Problem requirements:
All lines at or after the one containing "The height and width of the screenshot is (391, 679).", up to the last line of the material, must be repeated exactly, and no others.

Source records:
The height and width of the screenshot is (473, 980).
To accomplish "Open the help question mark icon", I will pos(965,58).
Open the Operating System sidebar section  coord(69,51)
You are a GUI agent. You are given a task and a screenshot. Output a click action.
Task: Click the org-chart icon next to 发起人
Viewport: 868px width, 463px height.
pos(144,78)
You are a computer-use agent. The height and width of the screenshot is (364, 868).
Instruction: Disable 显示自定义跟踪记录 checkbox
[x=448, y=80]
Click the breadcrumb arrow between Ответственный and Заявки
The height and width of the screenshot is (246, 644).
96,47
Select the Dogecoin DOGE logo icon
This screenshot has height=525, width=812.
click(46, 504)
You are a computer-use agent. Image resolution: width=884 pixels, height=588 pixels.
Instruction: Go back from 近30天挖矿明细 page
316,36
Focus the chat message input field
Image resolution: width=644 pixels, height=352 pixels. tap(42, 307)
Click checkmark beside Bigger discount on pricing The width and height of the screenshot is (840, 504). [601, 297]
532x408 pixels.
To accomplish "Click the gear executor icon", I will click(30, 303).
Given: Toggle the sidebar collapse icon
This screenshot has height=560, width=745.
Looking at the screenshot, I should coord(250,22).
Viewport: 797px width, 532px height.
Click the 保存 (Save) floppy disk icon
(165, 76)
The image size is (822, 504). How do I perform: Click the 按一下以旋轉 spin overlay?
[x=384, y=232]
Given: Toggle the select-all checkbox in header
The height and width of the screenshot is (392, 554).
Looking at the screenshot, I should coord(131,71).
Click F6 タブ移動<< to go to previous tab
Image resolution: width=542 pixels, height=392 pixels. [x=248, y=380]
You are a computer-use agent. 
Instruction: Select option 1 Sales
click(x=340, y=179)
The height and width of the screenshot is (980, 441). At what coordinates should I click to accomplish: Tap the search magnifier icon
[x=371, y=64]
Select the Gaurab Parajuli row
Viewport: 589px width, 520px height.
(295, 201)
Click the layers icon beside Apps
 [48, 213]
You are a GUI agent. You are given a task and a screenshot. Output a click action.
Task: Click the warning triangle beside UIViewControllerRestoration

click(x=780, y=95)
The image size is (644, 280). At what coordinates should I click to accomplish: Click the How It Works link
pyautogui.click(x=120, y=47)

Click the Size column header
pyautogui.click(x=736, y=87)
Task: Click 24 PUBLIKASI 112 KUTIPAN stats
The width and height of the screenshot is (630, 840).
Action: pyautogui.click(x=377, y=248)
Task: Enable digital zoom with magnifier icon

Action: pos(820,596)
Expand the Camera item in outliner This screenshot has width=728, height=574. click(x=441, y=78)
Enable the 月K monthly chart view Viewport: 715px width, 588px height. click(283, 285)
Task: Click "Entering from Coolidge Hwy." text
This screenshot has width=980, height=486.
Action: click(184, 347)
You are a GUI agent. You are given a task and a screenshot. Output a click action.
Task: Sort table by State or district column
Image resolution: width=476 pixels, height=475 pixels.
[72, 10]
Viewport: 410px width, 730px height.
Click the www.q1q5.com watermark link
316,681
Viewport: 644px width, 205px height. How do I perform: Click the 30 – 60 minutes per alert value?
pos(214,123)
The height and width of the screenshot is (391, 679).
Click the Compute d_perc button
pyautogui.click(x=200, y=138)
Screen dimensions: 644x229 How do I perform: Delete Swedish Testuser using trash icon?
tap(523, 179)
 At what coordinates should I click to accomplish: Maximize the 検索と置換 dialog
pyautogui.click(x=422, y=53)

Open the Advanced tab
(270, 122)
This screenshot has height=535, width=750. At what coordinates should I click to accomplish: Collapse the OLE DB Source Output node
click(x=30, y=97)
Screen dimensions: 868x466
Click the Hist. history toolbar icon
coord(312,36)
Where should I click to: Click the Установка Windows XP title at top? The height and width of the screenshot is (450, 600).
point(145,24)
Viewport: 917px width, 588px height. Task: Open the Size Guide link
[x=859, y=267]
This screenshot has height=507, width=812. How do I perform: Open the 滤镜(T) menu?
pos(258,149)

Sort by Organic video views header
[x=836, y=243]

Exercise solution:
The height and width of the screenshot is (391, 679).
Click the Compute d_perc button
pyautogui.click(x=200, y=138)
Screen dimensions: 644x229 How do I perform: Delete Swedish Testuser using trash icon?
tap(523, 179)
 At what coordinates should I click to accomplish: Maximize the 検索と置換 dialog
pyautogui.click(x=422, y=53)

Open the Advanced tab
(270, 122)
This screenshot has height=535, width=750. At what coordinates should I click to accomplish: Collapse the OLE DB Source Output node
click(x=30, y=97)
Screen dimensions: 868x466
Click the Hist. history toolbar icon
coord(312,36)
Where should I click to: Click the Установка Windows XP title at top? The height and width of the screenshot is (450, 600).
point(145,24)
Viewport: 917px width, 588px height. Task: Open the Size Guide link
[x=859, y=267]
This screenshot has height=507, width=812. How do I perform: Open the 滤镜(T) menu?
pos(258,149)

Sort by Organic video views header
[x=836, y=243]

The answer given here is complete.